**Stored dataset items:**
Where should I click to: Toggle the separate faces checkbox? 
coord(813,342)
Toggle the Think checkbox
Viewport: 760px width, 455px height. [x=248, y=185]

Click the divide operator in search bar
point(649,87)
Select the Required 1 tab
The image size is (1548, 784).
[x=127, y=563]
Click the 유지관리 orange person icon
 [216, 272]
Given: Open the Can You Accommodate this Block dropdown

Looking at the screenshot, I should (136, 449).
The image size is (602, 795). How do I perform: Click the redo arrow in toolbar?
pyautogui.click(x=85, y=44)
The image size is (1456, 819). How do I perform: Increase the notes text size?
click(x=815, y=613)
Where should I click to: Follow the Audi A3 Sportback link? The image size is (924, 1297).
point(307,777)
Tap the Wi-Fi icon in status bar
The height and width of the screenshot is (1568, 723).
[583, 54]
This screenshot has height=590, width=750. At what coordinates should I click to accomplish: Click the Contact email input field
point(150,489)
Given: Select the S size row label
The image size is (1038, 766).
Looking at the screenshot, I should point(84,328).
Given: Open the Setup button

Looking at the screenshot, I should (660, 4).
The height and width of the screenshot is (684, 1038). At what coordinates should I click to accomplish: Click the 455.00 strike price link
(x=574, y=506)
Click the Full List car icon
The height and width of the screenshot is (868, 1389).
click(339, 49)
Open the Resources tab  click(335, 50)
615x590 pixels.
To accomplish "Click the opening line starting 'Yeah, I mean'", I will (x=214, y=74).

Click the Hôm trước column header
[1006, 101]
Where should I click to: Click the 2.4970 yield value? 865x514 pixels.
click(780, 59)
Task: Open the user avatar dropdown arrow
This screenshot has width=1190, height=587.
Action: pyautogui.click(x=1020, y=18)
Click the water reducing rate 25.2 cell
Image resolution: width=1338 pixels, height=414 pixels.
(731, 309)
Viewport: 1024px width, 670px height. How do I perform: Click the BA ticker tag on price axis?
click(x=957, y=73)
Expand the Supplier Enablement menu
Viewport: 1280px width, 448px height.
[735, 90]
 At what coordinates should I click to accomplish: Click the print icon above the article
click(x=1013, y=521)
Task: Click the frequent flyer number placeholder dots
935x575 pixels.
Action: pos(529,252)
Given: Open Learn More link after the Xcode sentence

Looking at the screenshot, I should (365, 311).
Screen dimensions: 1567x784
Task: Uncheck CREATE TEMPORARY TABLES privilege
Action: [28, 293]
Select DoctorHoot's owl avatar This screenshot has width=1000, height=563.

**Exercise aim:** Nothing beyond the line containing "Tap the Wi-Fi icon in status bar" is to be output; the lines above, from the first one onward to that line, are to be transcribed exactly.

**Response below:**
Where should I click to: Toggle the separate faces checkbox? 
coord(813,342)
Toggle the Think checkbox
Viewport: 760px width, 455px height. [x=248, y=185]

Click the divide operator in search bar
point(649,87)
Select the Required 1 tab
The image size is (1548, 784).
[x=127, y=563]
Click the 유지관리 orange person icon
 [216, 272]
Given: Open the Can You Accommodate this Block dropdown

Looking at the screenshot, I should (136, 449).
The image size is (602, 795). How do I perform: Click the redo arrow in toolbar?
pyautogui.click(x=85, y=44)
The image size is (1456, 819). How do I perform: Increase the notes text size?
click(x=815, y=613)
Where should I click to: Follow the Audi A3 Sportback link? The image size is (924, 1297).
point(307,777)
Tap the Wi-Fi icon in status bar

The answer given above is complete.